Pick out every line in the items below that contains the string "height" and copy each one. Case matters.
_ _ _ _ _
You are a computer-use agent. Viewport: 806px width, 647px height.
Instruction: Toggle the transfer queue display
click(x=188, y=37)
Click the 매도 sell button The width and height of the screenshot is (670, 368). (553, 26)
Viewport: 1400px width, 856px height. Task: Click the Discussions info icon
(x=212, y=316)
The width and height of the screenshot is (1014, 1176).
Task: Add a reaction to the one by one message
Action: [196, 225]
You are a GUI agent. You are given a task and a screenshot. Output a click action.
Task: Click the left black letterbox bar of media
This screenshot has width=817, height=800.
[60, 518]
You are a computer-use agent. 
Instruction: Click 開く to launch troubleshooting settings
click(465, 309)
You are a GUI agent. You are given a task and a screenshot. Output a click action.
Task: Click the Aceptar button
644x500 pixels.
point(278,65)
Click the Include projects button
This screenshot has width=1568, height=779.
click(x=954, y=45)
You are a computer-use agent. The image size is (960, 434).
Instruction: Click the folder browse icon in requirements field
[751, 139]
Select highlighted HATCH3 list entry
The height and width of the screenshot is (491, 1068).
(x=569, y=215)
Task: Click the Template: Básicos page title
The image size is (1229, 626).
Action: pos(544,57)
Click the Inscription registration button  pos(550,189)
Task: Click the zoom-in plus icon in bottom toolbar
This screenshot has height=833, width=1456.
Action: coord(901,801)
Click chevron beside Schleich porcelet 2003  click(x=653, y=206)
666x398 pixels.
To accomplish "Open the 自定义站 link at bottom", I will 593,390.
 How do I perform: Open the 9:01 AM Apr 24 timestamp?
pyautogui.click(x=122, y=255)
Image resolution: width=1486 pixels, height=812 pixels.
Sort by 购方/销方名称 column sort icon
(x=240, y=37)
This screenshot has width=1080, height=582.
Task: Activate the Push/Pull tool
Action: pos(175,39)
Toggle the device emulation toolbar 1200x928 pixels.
_ _ _ _ _
# WRITTEN ANSWER
You are a computer-use agent. Viewport: 806px width, 647px height.
Click the 매도 sell button The width and height of the screenshot is (670, 368). (553, 26)
Viewport: 1400px width, 856px height. Task: Click the Discussions info icon
The width and height of the screenshot is (1014, 1176).
This screenshot has width=817, height=800.
This screenshot has width=1568, height=779.
The height and width of the screenshot is (491, 1068).
This screenshot has height=833, width=1456.
Image resolution: width=1486 pixels, height=812 pixels.
This screenshot has width=1080, height=582.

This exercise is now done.